====== Data provided
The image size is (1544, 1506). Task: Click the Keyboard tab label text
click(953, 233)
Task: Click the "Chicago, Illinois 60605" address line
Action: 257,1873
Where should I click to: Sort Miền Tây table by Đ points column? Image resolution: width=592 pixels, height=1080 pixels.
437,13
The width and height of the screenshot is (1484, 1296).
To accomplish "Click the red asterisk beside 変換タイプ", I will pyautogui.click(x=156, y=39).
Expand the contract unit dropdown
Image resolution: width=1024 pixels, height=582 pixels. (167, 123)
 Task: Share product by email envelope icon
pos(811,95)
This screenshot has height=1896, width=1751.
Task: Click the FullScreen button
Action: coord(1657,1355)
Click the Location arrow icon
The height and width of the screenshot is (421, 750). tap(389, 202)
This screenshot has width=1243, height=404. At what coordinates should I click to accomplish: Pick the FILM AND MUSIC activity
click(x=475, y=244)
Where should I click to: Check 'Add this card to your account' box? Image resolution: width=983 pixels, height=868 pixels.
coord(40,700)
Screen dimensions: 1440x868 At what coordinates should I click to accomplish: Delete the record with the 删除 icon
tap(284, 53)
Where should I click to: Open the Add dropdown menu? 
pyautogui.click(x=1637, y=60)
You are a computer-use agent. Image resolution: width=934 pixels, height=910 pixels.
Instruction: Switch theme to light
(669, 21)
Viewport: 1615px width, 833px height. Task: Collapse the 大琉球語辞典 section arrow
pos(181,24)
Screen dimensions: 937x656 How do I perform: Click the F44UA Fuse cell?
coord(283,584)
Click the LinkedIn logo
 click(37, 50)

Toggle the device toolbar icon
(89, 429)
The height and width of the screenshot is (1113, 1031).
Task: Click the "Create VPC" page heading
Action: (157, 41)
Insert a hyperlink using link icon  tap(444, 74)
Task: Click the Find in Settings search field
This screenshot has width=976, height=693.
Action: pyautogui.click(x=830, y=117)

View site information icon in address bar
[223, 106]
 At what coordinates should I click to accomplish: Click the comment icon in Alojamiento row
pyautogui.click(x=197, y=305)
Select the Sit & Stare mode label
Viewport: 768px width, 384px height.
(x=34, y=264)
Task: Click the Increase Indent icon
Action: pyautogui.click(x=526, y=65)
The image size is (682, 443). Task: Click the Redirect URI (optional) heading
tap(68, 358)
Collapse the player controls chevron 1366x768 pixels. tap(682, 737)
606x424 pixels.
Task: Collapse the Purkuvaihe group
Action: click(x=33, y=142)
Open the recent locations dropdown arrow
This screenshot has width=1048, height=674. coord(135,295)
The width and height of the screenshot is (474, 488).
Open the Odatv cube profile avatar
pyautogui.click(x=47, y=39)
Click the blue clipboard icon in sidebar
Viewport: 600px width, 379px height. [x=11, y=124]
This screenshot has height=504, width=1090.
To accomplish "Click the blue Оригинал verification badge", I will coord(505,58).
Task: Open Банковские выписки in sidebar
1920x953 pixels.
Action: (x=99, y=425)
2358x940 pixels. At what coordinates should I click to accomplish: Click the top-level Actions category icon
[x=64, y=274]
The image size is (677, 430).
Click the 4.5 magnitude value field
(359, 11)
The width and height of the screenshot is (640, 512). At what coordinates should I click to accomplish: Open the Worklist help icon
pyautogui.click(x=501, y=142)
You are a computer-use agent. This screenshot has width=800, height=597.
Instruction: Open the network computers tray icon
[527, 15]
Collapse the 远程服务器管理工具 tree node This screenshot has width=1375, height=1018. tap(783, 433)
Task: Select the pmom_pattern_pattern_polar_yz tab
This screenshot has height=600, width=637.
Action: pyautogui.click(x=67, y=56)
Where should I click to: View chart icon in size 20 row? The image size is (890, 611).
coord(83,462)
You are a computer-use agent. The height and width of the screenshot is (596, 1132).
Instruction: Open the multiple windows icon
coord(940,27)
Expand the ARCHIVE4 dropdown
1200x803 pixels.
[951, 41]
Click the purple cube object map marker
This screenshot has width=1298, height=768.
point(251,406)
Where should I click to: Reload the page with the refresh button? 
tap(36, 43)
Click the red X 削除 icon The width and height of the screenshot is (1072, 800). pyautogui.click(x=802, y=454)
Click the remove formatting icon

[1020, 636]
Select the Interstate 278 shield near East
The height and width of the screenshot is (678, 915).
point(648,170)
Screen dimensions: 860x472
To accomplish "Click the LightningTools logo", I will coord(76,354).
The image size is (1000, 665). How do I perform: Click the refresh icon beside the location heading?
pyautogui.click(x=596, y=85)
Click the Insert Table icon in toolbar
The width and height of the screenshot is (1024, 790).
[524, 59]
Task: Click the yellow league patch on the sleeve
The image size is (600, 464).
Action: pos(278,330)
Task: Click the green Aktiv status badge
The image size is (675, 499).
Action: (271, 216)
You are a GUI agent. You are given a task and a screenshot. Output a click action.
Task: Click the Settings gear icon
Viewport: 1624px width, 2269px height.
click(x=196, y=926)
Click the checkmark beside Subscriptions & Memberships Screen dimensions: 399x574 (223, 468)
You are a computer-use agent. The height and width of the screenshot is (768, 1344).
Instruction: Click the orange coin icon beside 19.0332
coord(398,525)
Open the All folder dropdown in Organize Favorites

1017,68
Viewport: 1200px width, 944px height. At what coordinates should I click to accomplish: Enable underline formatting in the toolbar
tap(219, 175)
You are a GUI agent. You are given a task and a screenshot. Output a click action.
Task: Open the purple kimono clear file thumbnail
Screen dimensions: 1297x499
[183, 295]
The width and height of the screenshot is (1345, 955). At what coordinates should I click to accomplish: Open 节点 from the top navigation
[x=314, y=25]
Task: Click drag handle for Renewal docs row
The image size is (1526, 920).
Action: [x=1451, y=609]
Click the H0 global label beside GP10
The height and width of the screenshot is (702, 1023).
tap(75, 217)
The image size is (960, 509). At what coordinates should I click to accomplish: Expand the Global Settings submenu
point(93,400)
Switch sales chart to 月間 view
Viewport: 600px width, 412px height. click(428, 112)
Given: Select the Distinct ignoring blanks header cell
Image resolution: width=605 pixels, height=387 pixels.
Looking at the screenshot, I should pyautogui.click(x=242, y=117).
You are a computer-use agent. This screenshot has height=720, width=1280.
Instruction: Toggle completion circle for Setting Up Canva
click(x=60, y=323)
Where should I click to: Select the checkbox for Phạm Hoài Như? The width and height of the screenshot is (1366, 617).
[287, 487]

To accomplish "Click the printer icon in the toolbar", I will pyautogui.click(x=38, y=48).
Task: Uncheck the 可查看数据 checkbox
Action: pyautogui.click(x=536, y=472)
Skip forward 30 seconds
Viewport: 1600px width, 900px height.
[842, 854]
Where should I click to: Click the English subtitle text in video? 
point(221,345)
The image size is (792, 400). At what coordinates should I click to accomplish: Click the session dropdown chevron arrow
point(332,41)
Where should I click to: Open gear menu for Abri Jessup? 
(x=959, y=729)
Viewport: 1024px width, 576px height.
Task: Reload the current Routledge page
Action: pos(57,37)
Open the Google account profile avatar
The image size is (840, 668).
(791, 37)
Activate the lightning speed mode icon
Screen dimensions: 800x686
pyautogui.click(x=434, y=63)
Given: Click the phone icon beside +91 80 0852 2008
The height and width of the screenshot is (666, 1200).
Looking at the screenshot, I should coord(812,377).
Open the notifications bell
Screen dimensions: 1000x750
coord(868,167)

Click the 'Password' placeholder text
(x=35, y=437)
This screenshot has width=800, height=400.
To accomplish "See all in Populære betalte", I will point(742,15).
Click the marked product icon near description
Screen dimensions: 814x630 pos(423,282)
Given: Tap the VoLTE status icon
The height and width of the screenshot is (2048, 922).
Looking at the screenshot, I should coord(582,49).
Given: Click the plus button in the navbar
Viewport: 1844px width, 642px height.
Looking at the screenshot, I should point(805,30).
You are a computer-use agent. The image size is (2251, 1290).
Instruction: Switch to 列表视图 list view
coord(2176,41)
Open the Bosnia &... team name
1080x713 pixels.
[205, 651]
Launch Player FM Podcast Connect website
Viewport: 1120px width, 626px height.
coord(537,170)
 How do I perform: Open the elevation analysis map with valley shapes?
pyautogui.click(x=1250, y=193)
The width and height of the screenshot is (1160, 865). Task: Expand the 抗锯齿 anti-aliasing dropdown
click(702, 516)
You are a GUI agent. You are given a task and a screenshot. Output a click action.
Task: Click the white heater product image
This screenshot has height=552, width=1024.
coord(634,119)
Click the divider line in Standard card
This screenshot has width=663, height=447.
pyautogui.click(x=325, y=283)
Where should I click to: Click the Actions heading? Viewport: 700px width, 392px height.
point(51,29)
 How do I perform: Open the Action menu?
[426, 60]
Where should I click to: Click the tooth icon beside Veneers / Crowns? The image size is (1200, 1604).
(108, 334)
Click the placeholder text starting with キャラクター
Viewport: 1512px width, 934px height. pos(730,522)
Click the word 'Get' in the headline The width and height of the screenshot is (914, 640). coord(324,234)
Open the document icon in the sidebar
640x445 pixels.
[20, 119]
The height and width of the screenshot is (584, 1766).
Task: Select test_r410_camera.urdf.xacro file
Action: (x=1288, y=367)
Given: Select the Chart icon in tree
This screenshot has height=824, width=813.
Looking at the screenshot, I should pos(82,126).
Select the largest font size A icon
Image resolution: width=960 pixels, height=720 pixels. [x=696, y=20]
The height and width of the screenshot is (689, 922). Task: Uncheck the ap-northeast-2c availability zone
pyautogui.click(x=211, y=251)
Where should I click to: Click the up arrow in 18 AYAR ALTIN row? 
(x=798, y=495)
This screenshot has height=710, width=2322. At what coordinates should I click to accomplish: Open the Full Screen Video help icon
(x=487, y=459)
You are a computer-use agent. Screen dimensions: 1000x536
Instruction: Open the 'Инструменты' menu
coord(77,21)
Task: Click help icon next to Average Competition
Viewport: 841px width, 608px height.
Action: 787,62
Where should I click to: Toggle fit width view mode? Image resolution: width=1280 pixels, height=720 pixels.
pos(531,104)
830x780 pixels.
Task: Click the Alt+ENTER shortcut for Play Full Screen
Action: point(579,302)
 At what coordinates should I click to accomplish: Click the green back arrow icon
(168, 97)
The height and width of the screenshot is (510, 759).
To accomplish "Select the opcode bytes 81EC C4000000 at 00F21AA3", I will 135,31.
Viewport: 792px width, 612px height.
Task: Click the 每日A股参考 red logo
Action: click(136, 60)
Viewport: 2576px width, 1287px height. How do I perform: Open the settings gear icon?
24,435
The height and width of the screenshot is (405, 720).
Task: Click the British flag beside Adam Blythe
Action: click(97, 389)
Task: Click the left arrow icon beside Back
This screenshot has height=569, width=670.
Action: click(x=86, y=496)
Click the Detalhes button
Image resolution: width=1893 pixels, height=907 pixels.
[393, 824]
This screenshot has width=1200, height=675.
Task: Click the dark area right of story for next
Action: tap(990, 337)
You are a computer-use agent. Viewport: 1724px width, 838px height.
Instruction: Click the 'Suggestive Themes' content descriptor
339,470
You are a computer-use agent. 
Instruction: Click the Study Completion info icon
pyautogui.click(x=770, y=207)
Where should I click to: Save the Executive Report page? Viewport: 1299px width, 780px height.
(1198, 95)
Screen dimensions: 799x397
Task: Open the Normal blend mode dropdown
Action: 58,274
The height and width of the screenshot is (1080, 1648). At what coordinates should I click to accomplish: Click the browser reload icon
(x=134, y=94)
============
• [What to work on]: From the records above, pick out and copy each line holding the word "status".

• [Finished task]:
Task: Click the green Aktiv status badge
Given: Tap the VoLTE status icon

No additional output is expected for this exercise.